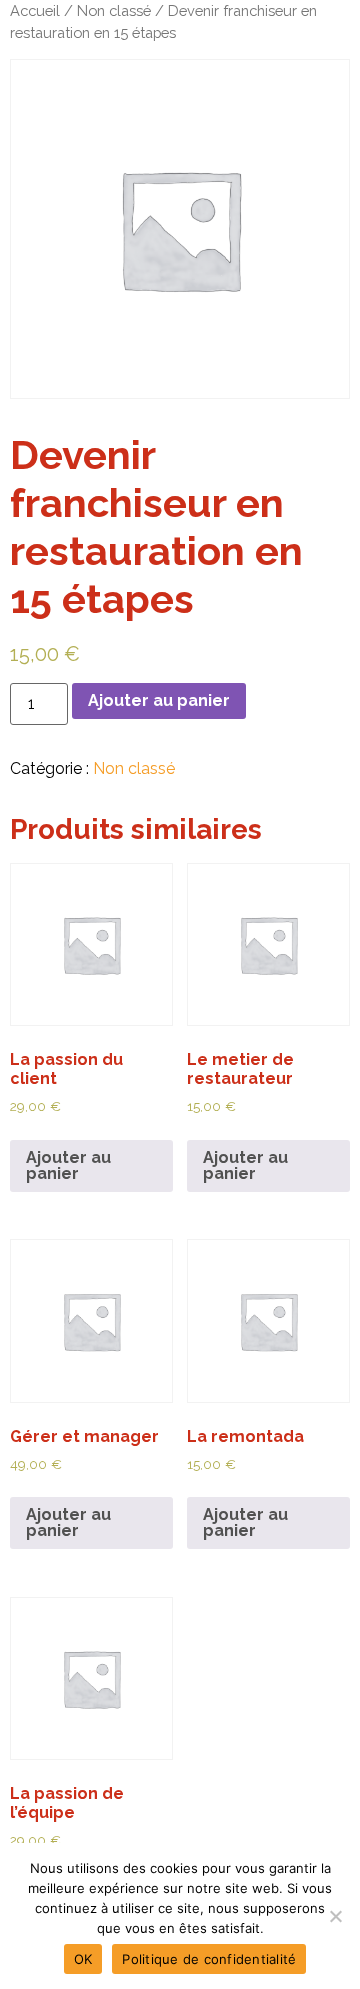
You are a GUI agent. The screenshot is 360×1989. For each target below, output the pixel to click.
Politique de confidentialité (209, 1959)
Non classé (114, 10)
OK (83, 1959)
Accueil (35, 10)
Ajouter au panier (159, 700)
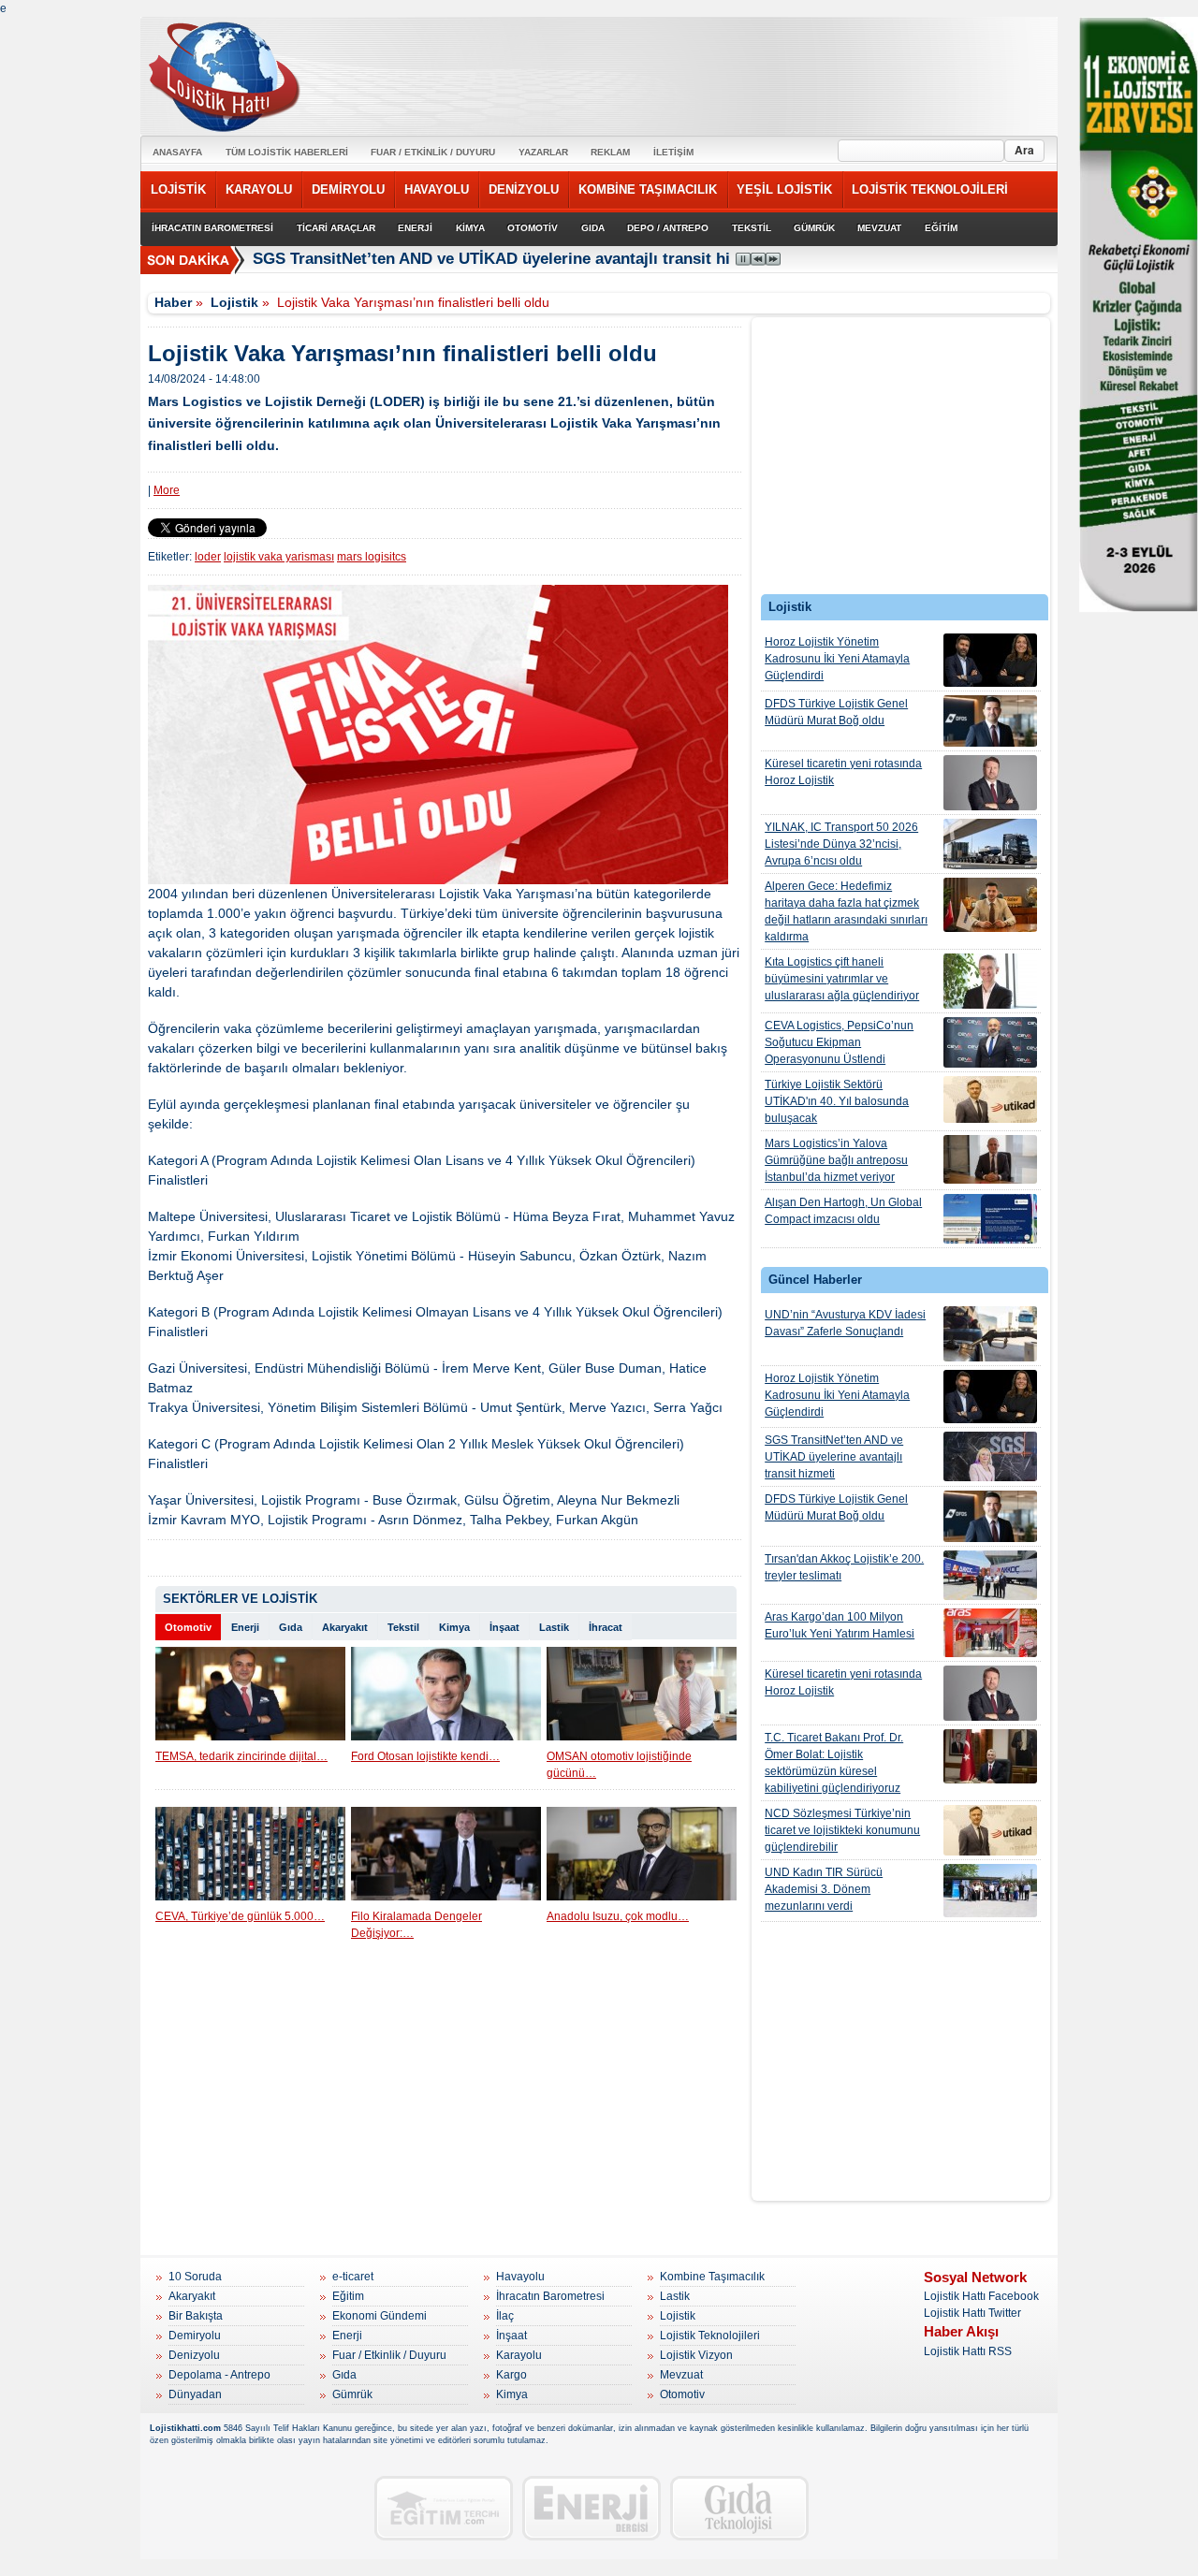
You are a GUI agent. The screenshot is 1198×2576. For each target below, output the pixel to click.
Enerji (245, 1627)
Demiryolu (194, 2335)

###

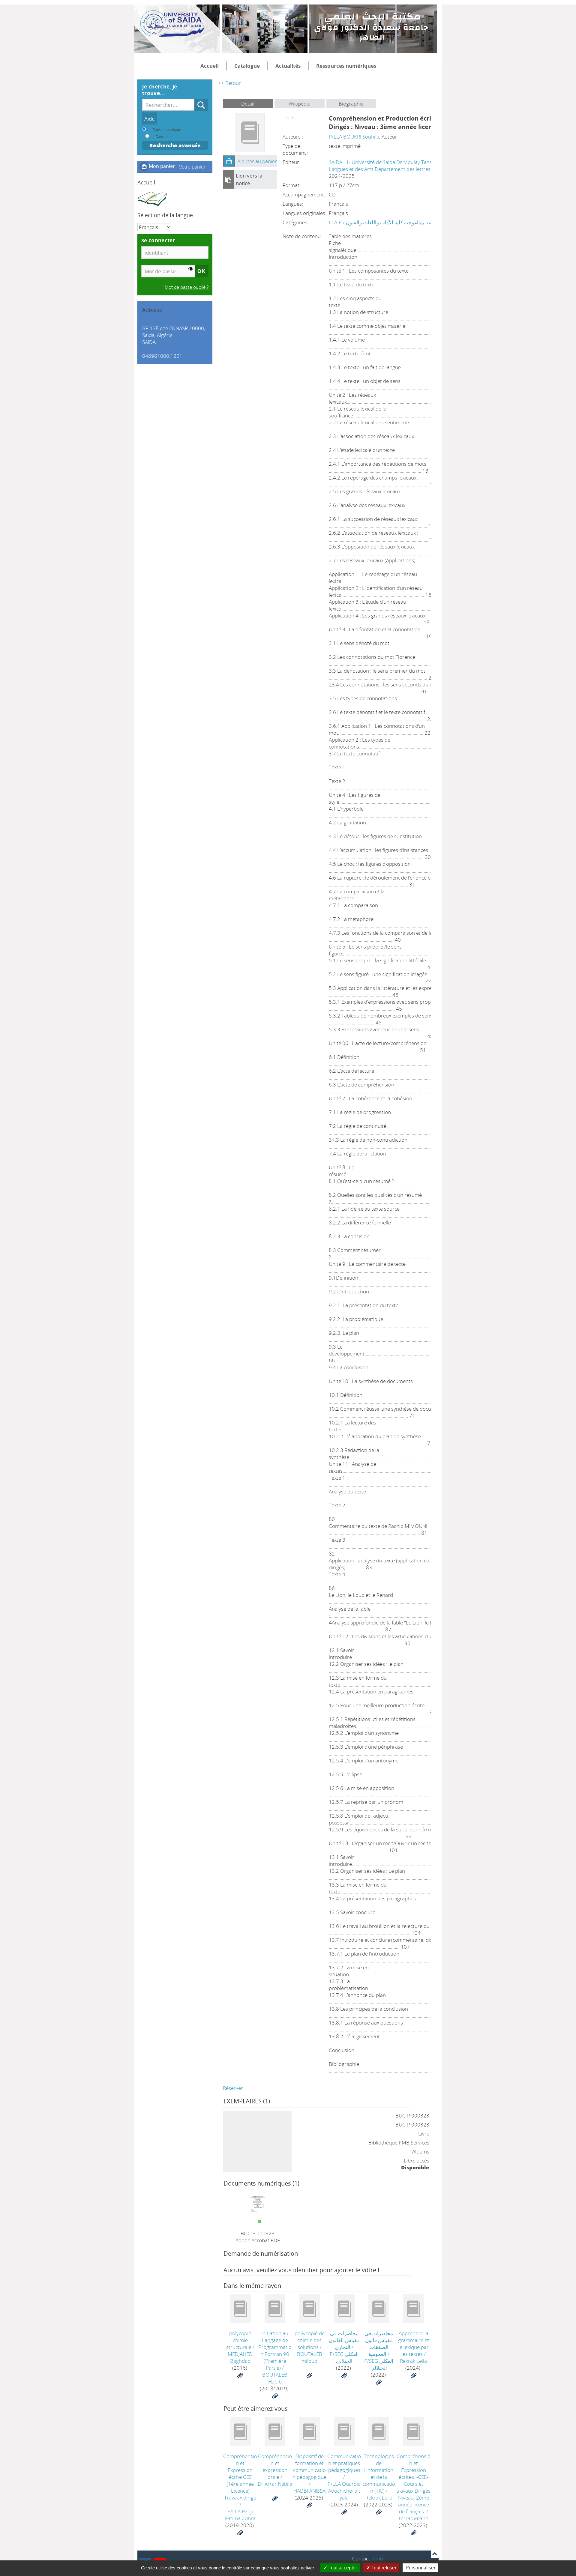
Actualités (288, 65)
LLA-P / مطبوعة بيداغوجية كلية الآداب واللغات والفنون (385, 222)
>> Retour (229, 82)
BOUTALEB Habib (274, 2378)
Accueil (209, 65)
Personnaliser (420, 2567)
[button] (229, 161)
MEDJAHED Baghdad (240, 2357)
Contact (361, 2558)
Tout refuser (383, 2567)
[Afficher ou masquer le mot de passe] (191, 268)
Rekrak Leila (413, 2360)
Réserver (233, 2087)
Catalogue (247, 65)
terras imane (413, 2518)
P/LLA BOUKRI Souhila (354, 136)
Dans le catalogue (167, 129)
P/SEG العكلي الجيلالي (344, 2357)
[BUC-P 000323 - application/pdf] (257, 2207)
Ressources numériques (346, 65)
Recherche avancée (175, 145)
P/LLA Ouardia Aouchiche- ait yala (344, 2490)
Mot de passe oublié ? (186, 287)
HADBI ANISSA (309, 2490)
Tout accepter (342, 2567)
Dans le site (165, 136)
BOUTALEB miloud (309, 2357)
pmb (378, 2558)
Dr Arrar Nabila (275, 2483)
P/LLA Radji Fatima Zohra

###

▶ **WHAT YOU WILL DO**:
The required output is the stretch of entries above from the line containing "MEDJAHED Baghdad (240, 2357)" through the line containing "Recherche avancée (175, 145)", reproduced exactly.

▶ **COMPLETED EXERCISE**:
MEDJAHED Baghdad (240, 2357)
Contact (361, 2558)
Tout refuser (383, 2567)
[Afficher ou masquer le mot de passe] (191, 268)
Rekrak Leila (413, 2360)
Réserver (233, 2087)
Catalogue (247, 65)
terras imane (413, 2518)
P/LLA BOUKRI Souhila (354, 136)
Dans le catalogue (167, 129)
P/SEG العكلي الجيلالي (344, 2357)
[BUC-P 000323 - application/pdf] (257, 2207)
Ressources numériques (346, 65)
Recherche avancée (175, 145)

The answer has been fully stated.